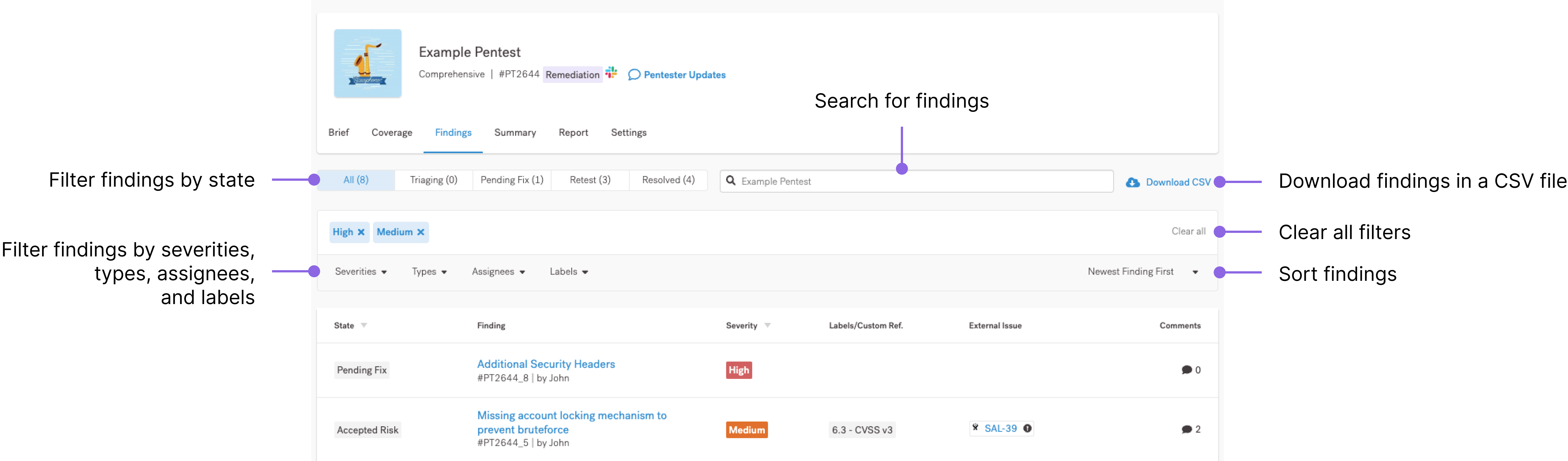Sort table by State column arrow

(x=364, y=325)
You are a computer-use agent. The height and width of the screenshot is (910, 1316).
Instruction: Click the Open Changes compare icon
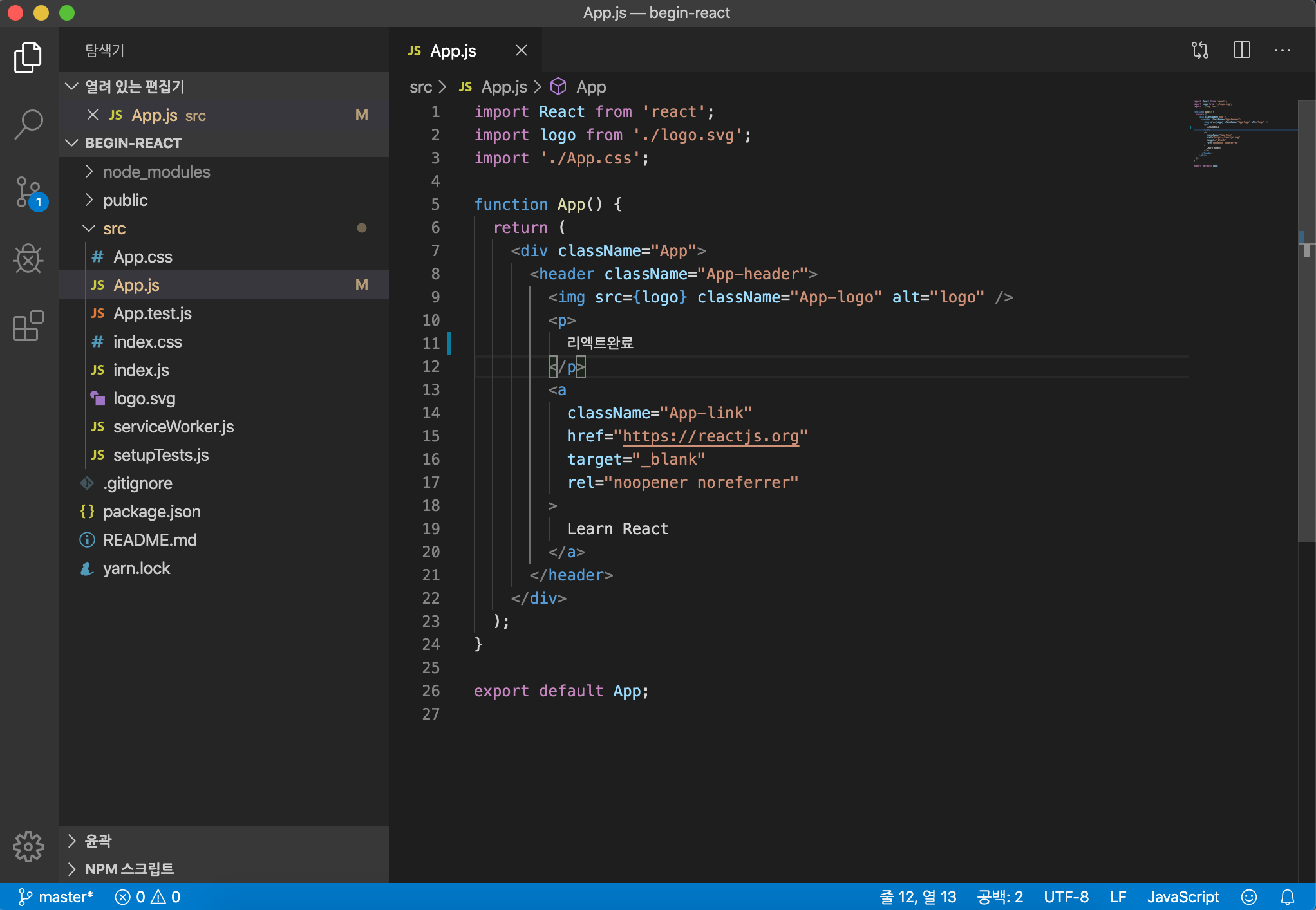pyautogui.click(x=1200, y=50)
+===+
Please output the lines from the line that contains "Instruction: Click the" through the end of the records, both ends included, exactly and with no pictures.

Instruction: Click the Open Changes compare icon
pyautogui.click(x=1200, y=50)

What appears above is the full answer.